# TASK DIRECTIONS
Look through the material below and return every line that contains "This".
Content starts
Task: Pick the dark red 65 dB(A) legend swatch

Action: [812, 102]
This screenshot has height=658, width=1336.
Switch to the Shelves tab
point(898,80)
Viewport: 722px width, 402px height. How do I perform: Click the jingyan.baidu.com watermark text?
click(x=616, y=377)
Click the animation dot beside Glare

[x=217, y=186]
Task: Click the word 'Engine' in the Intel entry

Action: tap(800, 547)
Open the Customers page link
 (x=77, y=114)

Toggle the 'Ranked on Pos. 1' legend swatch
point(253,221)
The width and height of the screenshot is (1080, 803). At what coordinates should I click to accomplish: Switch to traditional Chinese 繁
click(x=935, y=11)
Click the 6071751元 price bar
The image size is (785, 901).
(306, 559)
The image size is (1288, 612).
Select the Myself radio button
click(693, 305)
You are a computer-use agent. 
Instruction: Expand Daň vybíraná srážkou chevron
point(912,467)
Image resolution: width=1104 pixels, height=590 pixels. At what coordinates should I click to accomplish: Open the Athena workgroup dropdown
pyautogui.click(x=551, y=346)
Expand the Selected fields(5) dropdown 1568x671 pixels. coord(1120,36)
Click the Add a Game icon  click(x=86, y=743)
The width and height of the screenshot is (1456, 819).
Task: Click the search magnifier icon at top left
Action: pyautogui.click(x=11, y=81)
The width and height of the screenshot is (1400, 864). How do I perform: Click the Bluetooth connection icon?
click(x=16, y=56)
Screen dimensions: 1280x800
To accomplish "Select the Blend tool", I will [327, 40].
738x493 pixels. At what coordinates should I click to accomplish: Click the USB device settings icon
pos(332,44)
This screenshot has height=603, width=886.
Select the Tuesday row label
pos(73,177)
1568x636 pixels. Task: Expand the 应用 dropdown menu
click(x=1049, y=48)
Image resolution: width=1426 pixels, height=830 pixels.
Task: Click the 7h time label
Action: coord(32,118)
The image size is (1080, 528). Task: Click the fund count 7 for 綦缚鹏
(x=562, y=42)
Content ends
# SOLUTION BELOW
This screenshot has height=658, width=1336.
This screenshot has height=603, width=886.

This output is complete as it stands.